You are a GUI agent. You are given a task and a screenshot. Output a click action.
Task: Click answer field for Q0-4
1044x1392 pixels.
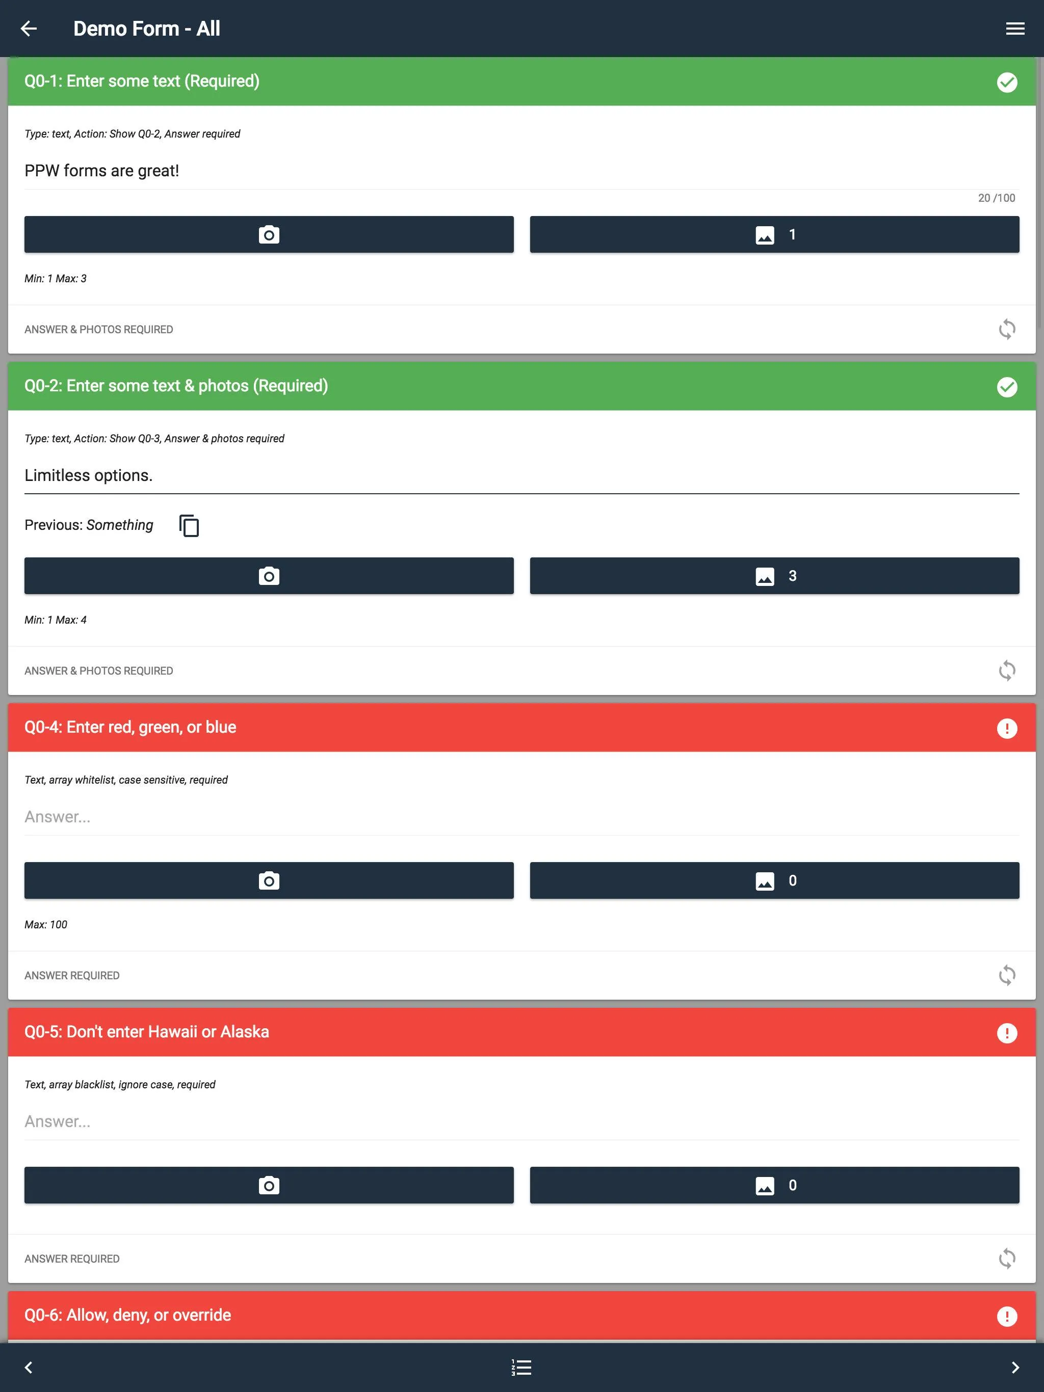tap(522, 817)
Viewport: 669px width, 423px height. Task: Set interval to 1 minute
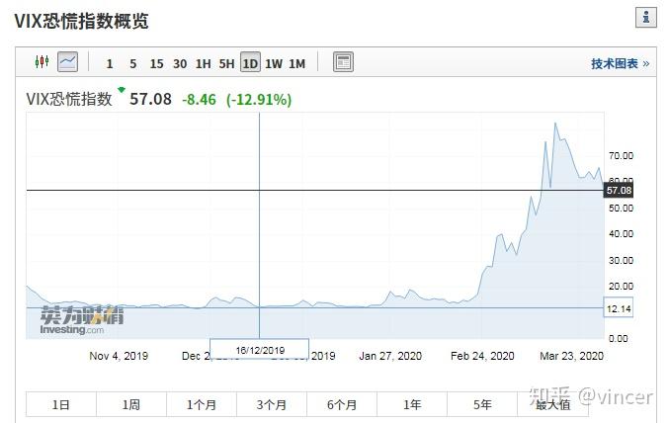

__________________________________________________

**Task to carry out:** Copy out every line of the data exactly, leaving the images behind.

**Solution:**
You are a GUI agent. You are given a task and a screenshot. Output a click action.
Task: Click answer field for Q0-4
1044x1392 pixels.
tap(522, 817)
Viewport: 669px width, 423px height. Task: Set interval to 1 minute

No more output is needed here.